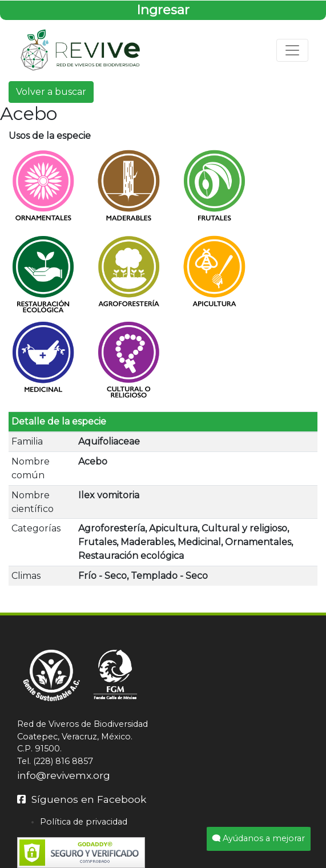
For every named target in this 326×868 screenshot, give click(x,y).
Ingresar (163, 10)
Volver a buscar (51, 91)
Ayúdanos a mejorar (259, 838)
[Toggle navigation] (292, 50)
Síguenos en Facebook (82, 799)
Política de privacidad (83, 822)
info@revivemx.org (63, 775)
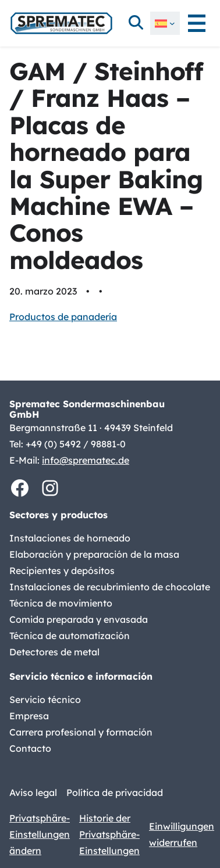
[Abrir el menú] (197, 23)
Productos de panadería (63, 317)
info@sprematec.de (86, 460)
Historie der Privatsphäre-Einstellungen (109, 834)
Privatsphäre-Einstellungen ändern (40, 834)
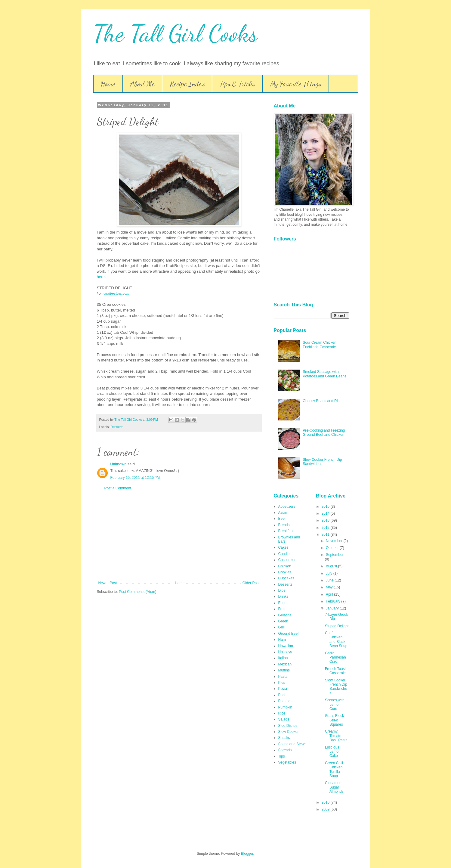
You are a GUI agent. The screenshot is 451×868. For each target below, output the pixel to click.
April (330, 594)
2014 (326, 514)
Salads (284, 719)
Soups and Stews (292, 744)
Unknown (119, 464)
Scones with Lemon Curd (335, 704)
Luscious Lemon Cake (333, 752)
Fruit (282, 609)
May (330, 587)
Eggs (282, 603)
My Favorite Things (296, 84)
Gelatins (285, 615)
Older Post (251, 583)
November (334, 541)
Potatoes (285, 701)
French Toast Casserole (335, 671)
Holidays (285, 652)
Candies (285, 554)
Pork (282, 695)
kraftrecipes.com (117, 293)
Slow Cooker (288, 732)
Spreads (285, 750)
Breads (284, 525)
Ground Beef (288, 633)
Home (108, 84)
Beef (282, 519)
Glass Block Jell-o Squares (334, 720)
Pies (282, 683)
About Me (142, 84)
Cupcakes (286, 578)
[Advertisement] (179, 536)
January (332, 608)
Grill (281, 627)
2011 (326, 534)
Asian (283, 513)
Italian (283, 658)
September (334, 555)
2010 (326, 802)
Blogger (247, 854)
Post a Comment (118, 488)
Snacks (284, 738)
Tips (282, 756)
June (330, 580)
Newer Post (107, 583)
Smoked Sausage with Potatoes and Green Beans (324, 374)
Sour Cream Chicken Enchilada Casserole (319, 344)
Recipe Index (187, 84)
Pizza (283, 688)
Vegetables (287, 762)
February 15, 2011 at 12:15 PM (135, 477)
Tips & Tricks (237, 84)
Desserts (117, 427)
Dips (282, 590)
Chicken (285, 566)
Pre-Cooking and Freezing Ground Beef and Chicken (324, 432)
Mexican (285, 664)
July (329, 573)
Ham (282, 640)
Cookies (285, 572)
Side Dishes (288, 725)
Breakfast (286, 531)
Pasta (283, 677)
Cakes (283, 547)
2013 (326, 520)
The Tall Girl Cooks (175, 33)
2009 (326, 809)
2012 (326, 528)
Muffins (284, 670)
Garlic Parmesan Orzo (335, 657)
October (332, 548)
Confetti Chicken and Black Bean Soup (336, 639)
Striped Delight (337, 626)
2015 (326, 506)
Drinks (283, 596)
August (332, 566)
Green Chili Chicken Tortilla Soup (334, 769)
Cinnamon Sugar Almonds (334, 787)
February (333, 601)
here (101, 277)
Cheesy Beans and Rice (322, 401)
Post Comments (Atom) (137, 592)
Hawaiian (286, 646)
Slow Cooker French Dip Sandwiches (336, 686)
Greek (283, 621)
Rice (282, 713)
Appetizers (287, 506)
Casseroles (287, 560)
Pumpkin (285, 707)
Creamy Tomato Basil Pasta (336, 736)
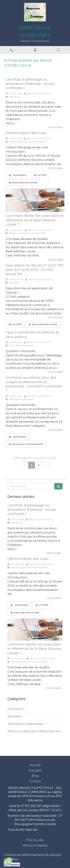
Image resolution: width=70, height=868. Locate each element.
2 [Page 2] (39, 465)
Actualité (14, 716)
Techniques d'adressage (25, 724)
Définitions (15, 709)
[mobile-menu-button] (58, 50)
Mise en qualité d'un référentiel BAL (34, 731)
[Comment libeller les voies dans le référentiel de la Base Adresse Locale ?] (35, 200)
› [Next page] (46, 465)
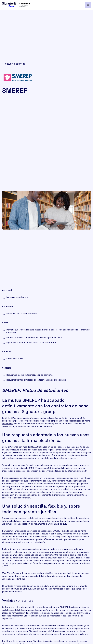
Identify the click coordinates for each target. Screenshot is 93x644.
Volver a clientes (15, 64)
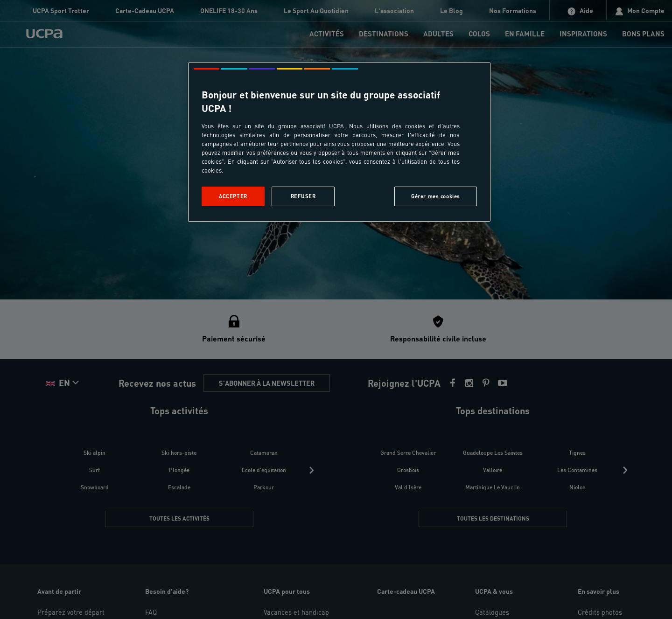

Task details - Rewrite everything from the line containing "Cookies (285, 572)" down to the end of the records, changing "Side Dishes" to "Side Recipes" and leaving all else as it is; omit the pictures from your answer.

Worked answer -
Cookies (285, 572)
Side Recipes (288, 725)
Breakfast (286, 531)
Pasta (283, 677)
Cakes (283, 547)
2013 (326, 520)
The Tall Girl Cooks (175, 33)
2009 (326, 809)
2012 (326, 528)
Muffins (284, 670)
Garlic Parmesan Orzo (335, 657)
October (332, 548)
Confetti Chicken and Black Bean Soup (336, 639)
Striped Delight (337, 626)
2015 (326, 506)
Drinks (283, 596)
August (332, 566)
Green Chili Chicken Tortilla Soup (334, 769)
Cinnamon Sugar Almonds (334, 787)
February (333, 601)
here (101, 277)
Cheesy Beans and Rice (322, 401)
Post Comments (Atom) (137, 592)
Hawaiian (286, 646)
Slow Cooker French Dip Sandwiches (336, 686)
Greek (283, 621)
Rice (282, 713)
Appetizers (287, 506)
Casseroles (287, 560)
Pumpkin (285, 707)
Creamy Tomato Basil Pasta (336, 736)
Image resolution: width=70, height=868. Locate each element.
2 [Page 2] (39, 465)
Actualité (14, 716)
Techniques d'adressage (25, 724)
Définitions (15, 709)
[mobile-menu-button] (58, 50)
Mise en qualité d'un référentiel BAL (34, 731)
[Comment libeller les voies dans le référentiel de la Base Adresse Locale ?] (35, 200)
› [Next page] (46, 465)
Identify the click coordinates for each target. Screenshot is 93x644.
Volver a clientes (15, 64)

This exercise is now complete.